• Exercise objective:
The entries shown below are to be printed in full, unaltered.
━━━━━ Source material
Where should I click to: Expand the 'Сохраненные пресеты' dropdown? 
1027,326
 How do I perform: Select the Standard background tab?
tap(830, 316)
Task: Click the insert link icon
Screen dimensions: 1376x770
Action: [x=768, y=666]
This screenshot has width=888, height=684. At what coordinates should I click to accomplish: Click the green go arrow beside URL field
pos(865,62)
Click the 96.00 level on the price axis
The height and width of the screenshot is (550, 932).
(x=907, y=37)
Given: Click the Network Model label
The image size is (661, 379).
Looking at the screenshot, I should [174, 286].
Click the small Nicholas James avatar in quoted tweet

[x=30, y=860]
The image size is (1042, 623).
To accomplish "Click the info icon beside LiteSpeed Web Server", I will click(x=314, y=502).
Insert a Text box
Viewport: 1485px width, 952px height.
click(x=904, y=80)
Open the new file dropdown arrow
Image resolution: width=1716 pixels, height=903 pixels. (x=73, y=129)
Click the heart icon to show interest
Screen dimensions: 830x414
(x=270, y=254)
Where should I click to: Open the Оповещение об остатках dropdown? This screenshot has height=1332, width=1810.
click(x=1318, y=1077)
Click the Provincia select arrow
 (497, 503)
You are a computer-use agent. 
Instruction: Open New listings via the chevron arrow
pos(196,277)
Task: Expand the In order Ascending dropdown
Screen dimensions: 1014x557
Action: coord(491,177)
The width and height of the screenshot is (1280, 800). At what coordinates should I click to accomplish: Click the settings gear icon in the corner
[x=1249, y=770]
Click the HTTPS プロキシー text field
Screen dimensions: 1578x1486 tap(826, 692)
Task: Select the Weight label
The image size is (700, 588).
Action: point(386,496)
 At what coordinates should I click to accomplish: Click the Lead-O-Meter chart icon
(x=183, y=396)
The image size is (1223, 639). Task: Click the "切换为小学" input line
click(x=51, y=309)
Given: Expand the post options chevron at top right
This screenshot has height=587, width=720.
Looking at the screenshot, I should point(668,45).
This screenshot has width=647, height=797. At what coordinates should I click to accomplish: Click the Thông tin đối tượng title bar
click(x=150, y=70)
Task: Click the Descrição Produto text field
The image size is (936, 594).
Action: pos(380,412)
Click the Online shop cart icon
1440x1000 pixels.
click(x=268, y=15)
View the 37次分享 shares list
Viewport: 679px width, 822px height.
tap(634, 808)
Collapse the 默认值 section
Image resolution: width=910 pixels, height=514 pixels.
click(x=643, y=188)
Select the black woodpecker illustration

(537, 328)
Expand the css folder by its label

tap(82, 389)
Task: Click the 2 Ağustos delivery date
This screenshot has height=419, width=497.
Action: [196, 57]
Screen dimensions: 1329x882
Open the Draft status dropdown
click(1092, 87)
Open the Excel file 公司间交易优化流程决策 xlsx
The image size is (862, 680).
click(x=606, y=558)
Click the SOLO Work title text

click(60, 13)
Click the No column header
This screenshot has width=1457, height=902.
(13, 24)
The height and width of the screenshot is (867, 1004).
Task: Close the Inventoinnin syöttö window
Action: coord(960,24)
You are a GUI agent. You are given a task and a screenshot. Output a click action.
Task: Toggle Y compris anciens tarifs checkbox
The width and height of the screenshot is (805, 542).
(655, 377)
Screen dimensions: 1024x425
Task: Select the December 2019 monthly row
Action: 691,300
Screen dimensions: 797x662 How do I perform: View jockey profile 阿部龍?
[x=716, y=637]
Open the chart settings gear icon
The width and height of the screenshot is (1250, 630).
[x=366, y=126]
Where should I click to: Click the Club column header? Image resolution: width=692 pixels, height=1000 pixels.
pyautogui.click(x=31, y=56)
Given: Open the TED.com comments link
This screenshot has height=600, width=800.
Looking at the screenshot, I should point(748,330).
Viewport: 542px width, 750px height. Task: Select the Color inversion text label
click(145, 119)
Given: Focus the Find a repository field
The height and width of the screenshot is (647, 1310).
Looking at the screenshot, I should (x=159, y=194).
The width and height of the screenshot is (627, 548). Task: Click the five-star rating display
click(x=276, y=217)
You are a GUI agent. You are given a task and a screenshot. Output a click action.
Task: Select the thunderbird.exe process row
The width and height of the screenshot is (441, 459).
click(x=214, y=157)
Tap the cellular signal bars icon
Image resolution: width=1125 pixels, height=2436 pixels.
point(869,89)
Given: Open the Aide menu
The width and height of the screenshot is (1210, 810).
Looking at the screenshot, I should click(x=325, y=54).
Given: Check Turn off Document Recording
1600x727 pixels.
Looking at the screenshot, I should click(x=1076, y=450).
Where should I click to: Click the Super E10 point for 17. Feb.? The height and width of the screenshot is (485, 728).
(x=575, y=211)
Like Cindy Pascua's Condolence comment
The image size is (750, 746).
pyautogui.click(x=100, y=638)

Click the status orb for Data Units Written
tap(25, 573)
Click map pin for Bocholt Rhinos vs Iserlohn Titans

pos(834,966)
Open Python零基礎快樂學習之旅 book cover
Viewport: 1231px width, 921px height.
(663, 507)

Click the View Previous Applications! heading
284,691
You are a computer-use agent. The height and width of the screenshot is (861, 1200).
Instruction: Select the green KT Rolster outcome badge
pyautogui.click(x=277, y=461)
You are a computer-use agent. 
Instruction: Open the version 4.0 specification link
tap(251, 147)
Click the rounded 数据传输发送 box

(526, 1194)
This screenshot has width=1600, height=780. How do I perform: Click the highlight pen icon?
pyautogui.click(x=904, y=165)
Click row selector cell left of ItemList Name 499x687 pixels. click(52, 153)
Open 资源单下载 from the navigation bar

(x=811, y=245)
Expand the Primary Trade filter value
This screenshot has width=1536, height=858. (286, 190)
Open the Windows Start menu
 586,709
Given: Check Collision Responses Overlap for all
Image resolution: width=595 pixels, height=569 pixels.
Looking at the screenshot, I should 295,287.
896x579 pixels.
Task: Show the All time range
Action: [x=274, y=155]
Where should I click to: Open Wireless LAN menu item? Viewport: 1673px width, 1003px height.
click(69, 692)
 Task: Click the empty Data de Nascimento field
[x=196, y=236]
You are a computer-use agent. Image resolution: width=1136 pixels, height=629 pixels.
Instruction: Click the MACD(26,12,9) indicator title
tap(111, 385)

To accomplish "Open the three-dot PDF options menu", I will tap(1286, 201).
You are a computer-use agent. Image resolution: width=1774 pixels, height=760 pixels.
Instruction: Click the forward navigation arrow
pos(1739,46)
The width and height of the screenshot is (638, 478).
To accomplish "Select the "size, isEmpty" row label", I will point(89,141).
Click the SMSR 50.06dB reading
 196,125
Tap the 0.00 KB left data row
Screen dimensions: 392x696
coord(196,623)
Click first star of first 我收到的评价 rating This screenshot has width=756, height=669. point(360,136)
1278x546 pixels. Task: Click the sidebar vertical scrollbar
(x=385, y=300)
━━━━━━━━━━
• Exercise answer:
Where should I click to: Expand the 'Сохраненные пресеты' dropdown? 
1027,326
 How do I perform: Select the Standard background tab?
tap(830, 316)
Task: Click the insert link icon
Screen dimensions: 1376x770
Action: [x=768, y=666]
This screenshot has width=888, height=684. At what coordinates should I click to accomplish: Click the green go arrow beside URL field
pos(865,62)
Click the 96.00 level on the price axis
The height and width of the screenshot is (550, 932).
(x=907, y=37)
Given: Click the Network Model label
The image size is (661, 379).
Looking at the screenshot, I should [174, 286].
Click the small Nicholas James avatar in quoted tweet

[x=30, y=860]
The image size is (1042, 623).
To accomplish "Click the info icon beside LiteSpeed Web Server", I will click(x=314, y=502).
Insert a Text box
Viewport: 1485px width, 952px height.
click(x=904, y=80)
Open the new file dropdown arrow
Image resolution: width=1716 pixels, height=903 pixels. (x=73, y=129)
Click the heart icon to show interest
Screen dimensions: 830x414
(x=270, y=254)
Where should I click to: Open the Оповещение об остатках dropdown? This screenshot has height=1332, width=1810.
click(x=1318, y=1077)
Click the Provincia select arrow
 (497, 503)
You are a computer-use agent. 
Instruction: Open New listings via the chevron arrow
pos(196,277)
Task: Expand the In order Ascending dropdown
Screen dimensions: 1014x557
Action: coord(491,177)
The width and height of the screenshot is (1280, 800). At what coordinates should I click to accomplish: Click the settings gear icon in the corner
[x=1249, y=770]
Click the HTTPS プロキシー text field
Screen dimensions: 1578x1486 tap(826, 692)
Task: Select the Weight label
The image size is (700, 588).
Action: point(386,496)
 At what coordinates should I click to accomplish: Click the Lead-O-Meter chart icon
(x=183, y=396)
The image size is (1223, 639). Task: Click the "切换为小学" input line
click(x=51, y=309)
Given: Expand the post options chevron at top right
This screenshot has height=587, width=720.
Looking at the screenshot, I should point(668,45).
This screenshot has width=647, height=797. At what coordinates should I click to accomplish: Click the Thông tin đối tượng title bar
click(x=150, y=70)
Task: Click the Descrição Produto text field
The image size is (936, 594).
Action: pos(380,412)
Click the Online shop cart icon
1440x1000 pixels.
click(x=268, y=15)
View the 37次分享 shares list
Viewport: 679px width, 822px height.
tap(634, 808)
Collapse the 默认值 section
Image resolution: width=910 pixels, height=514 pixels.
click(x=643, y=188)
Select the black woodpecker illustration

(537, 328)
Expand the css folder by its label

tap(82, 389)
Task: Click the 2 Ağustos delivery date
This screenshot has height=419, width=497.
Action: [196, 57]
Screen dimensions: 1329x882
Open the Draft status dropdown
click(1092, 87)
Open the Excel file 公司间交易优化流程决策 xlsx
The image size is (862, 680).
click(x=606, y=558)
Click the SOLO Work title text

click(60, 13)
Click the No column header
This screenshot has width=1457, height=902.
(13, 24)
The height and width of the screenshot is (867, 1004).
Task: Close the Inventoinnin syöttö window
Action: coord(960,24)
You are a GUI agent. You are given a task and a screenshot. Output a click action.
Task: Toggle Y compris anciens tarifs checkbox
The width and height of the screenshot is (805, 542).
(655, 377)
Screen dimensions: 1024x425
Task: Select the December 2019 monthly row
Action: 691,300
Screen dimensions: 797x662 How do I perform: View jockey profile 阿部龍?
[x=716, y=637]
Open the chart settings gear icon
The width and height of the screenshot is (1250, 630).
[x=366, y=126]
Where should I click to: Click the Club column header? Image resolution: width=692 pixels, height=1000 pixels.
pyautogui.click(x=31, y=56)
Given: Open the TED.com comments link
This screenshot has height=600, width=800.
Looking at the screenshot, I should point(748,330).
Viewport: 542px width, 750px height. Task: Select the Color inversion text label
click(145, 119)
Given: Focus the Find a repository field
The height and width of the screenshot is (647, 1310).
Looking at the screenshot, I should (x=159, y=194).
The width and height of the screenshot is (627, 548). Task: Click the five-star rating display
click(x=276, y=217)
You are a GUI agent. You are given a task and a screenshot. Output a click action.
Task: Select the thunderbird.exe process row
The width and height of the screenshot is (441, 459).
click(x=214, y=157)
Tap the cellular signal bars icon
Image resolution: width=1125 pixels, height=2436 pixels.
point(869,89)
Given: Open the Aide menu
The width and height of the screenshot is (1210, 810).
Looking at the screenshot, I should click(x=325, y=54).
Given: Check Turn off Document Recording
1600x727 pixels.
Looking at the screenshot, I should click(x=1076, y=450).
Where should I click to: Click the Super E10 point for 17. Feb.? The height and width of the screenshot is (485, 728).
(x=575, y=211)
Like Cindy Pascua's Condolence comment
The image size is (750, 746).
pyautogui.click(x=100, y=638)

Click the status orb for Data Units Written
tap(25, 573)
Click map pin for Bocholt Rhinos vs Iserlohn Titans

pos(834,966)
Open Python零基礎快樂學習之旅 book cover
Viewport: 1231px width, 921px height.
(663, 507)

Click the View Previous Applications! heading
284,691
You are a computer-use agent. The height and width of the screenshot is (861, 1200).
Instruction: Select the green KT Rolster outcome badge
pyautogui.click(x=277, y=461)
You are a computer-use agent. 
Instruction: Open the version 4.0 specification link
tap(251, 147)
Click the rounded 数据传输发送 box

(526, 1194)
This screenshot has width=1600, height=780. How do I perform: Click the highlight pen icon?
pyautogui.click(x=904, y=165)
Click row selector cell left of ItemList Name 499x687 pixels. click(52, 153)
Open 资源单下载 from the navigation bar

(x=811, y=245)
Expand the Primary Trade filter value
This screenshot has width=1536, height=858. (286, 190)
Open the Windows Start menu
 586,709
Given: Check Collision Responses Overlap for all
Image resolution: width=595 pixels, height=569 pixels.
Looking at the screenshot, I should 295,287.
896x579 pixels.
Task: Show the All time range
Action: [x=274, y=155]
Where should I click to: Open Wireless LAN menu item? Viewport: 1673px width, 1003px height.
click(69, 692)
 Task: Click the empty Data de Nascimento field
[x=196, y=236]
You are a computer-use agent. Image resolution: width=1136 pixels, height=629 pixels.
Instruction: Click the MACD(26,12,9) indicator title
tap(111, 385)

To accomplish "Open the three-dot PDF options menu", I will tap(1286, 201).
You are a computer-use agent. Image resolution: width=1774 pixels, height=760 pixels.
Instruction: Click the forward navigation arrow
pos(1739,46)
The width and height of the screenshot is (638, 478).
To accomplish "Select the "size, isEmpty" row label", I will point(89,141).
Click the SMSR 50.06dB reading
 196,125
Tap the 0.00 KB left data row
Screen dimensions: 392x696
coord(196,623)
Click first star of first 我收到的评价 rating This screenshot has width=756, height=669. point(360,136)
1278x546 pixels. Task: Click the sidebar vertical scrollbar
(x=385, y=300)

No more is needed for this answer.